Addington was a confidential friend and adviser of Lord Chatham. He took part in unsuccessful negotiations of a coalition between Chatham and Lord Bute.

==Works==
Addington wrote An Essay on the Sea Scurvy, wherein is proposed an easy method of curing that distemper at sea, and of preserving water sweet for any cruise or voyage. Reading, 1753. In this work, he describes the disease from accounts of others, rather than from his own observation. As treatment he recommended depletion, with the employment of seawater as a purgative, and drinks acidulated with muriatic acid. He conceives meat to be injurious, but regards biscuit as food suitable to persons affected with scurvy. He asserted that the addition of an ounce and a half of muriatic acid to a tun of water, will prevent its putrefaction, and preserve it sweet for any length of time.

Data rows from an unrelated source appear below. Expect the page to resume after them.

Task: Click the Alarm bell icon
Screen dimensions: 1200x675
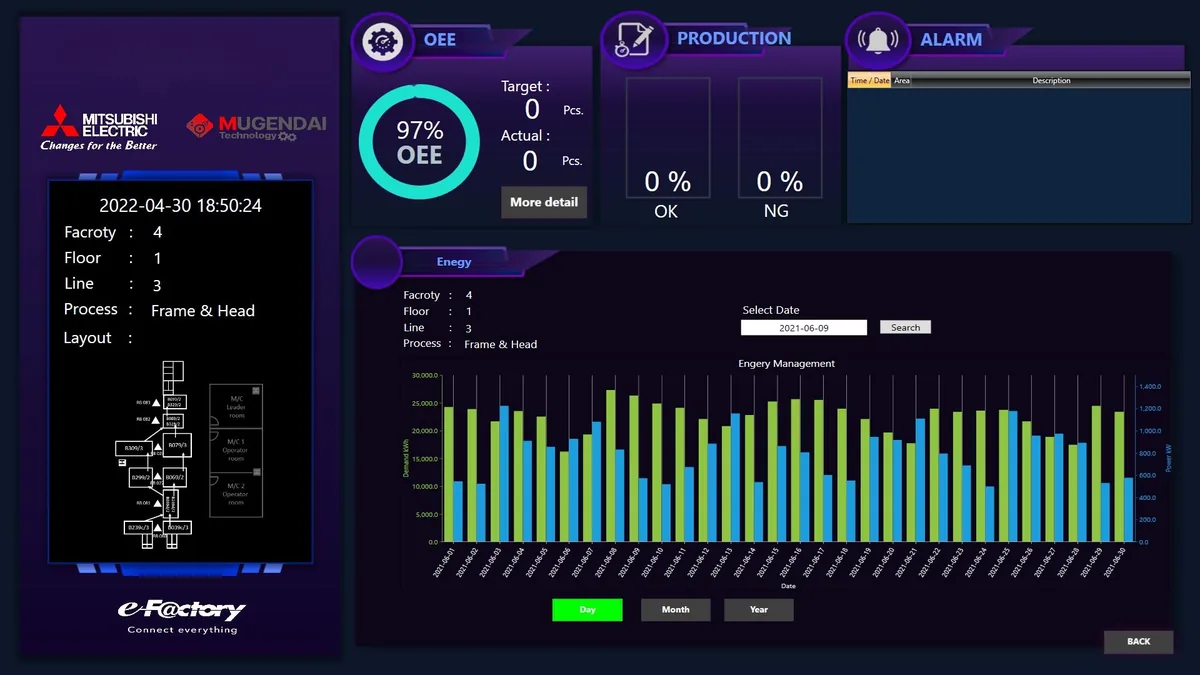Action: coord(877,40)
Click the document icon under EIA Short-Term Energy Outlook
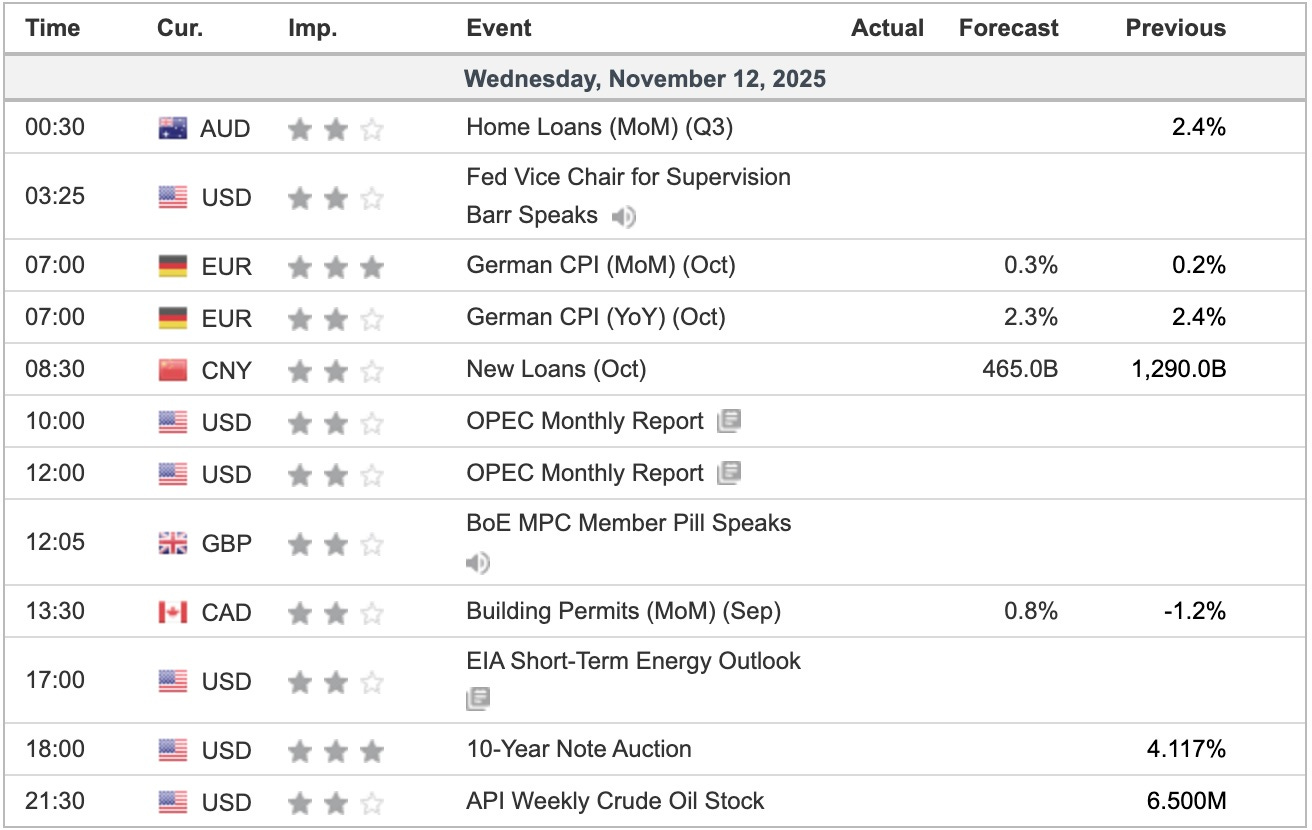Screen dimensions: 1312x830 coord(478,699)
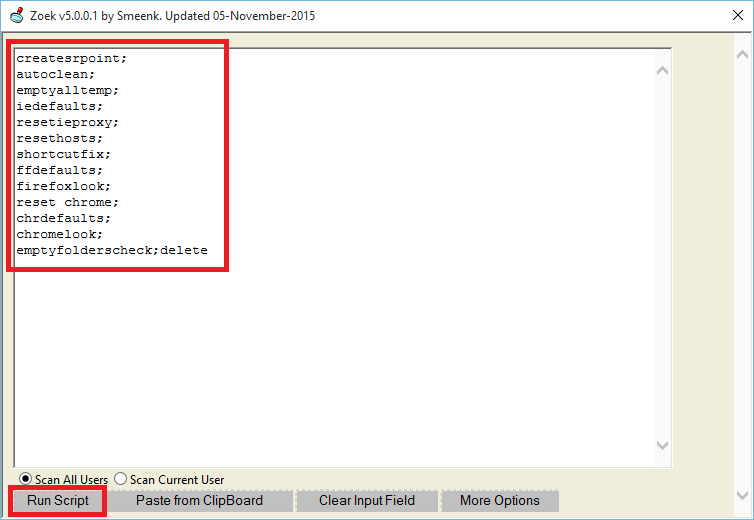Close the Zoek window
Image resolution: width=754 pixels, height=520 pixels.
click(730, 16)
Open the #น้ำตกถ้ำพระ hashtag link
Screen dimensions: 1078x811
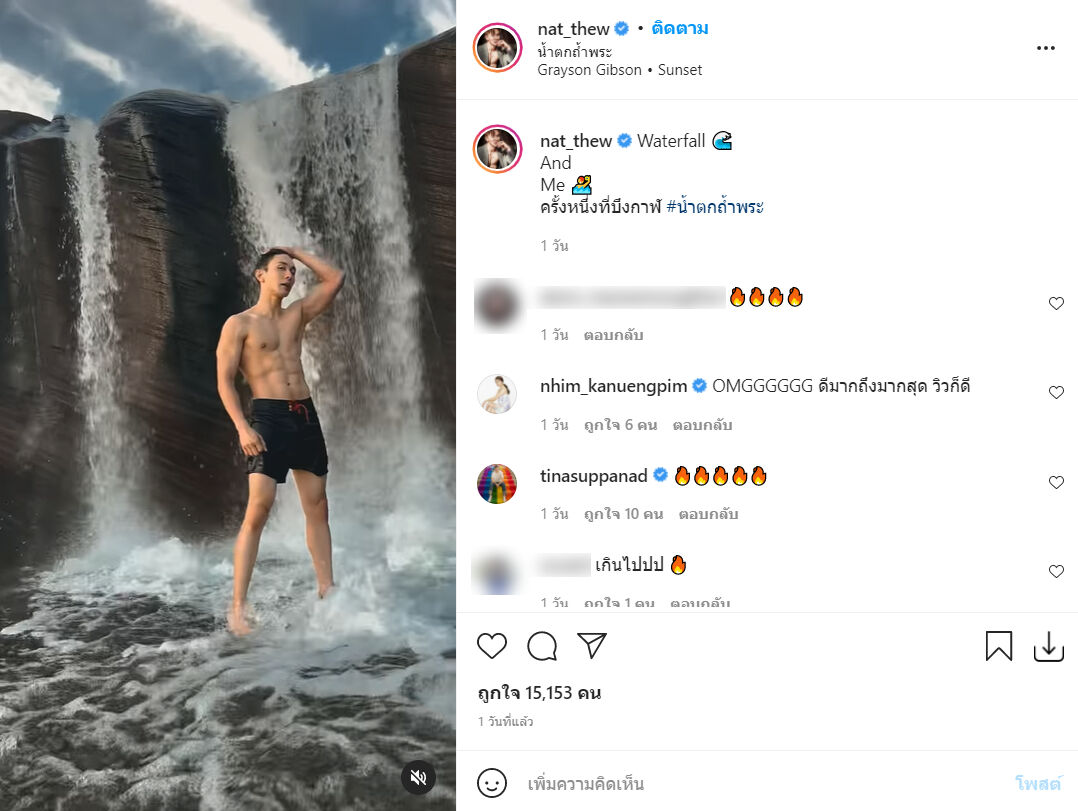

An authentic Account of the Part taken by the late Earl Chatham in a Transaction which passed in the beginning of the year 1778 is no longer attributed to Addington.

==Family==
Addington married in 1745, Mary, daughter of the Rev. Haviland John Hiley, headmaster of Reading grammar school. Henry Addington, 1st Viscount Sidmouth, Prime Minister of the United Kingdom from 1801 to 1804, was their eldest son. John Hiley Addington was the second son.

- Anne, the eldest, married in 1770 William Goodenough M.D., who died that year.
- Eleanor, the second, married James Sutton (died 1801) of Devizes.
- Elizabeth married William Hoskins.
- Charlotte, the youngest, married in 1788 Charles Bragge Bathurst.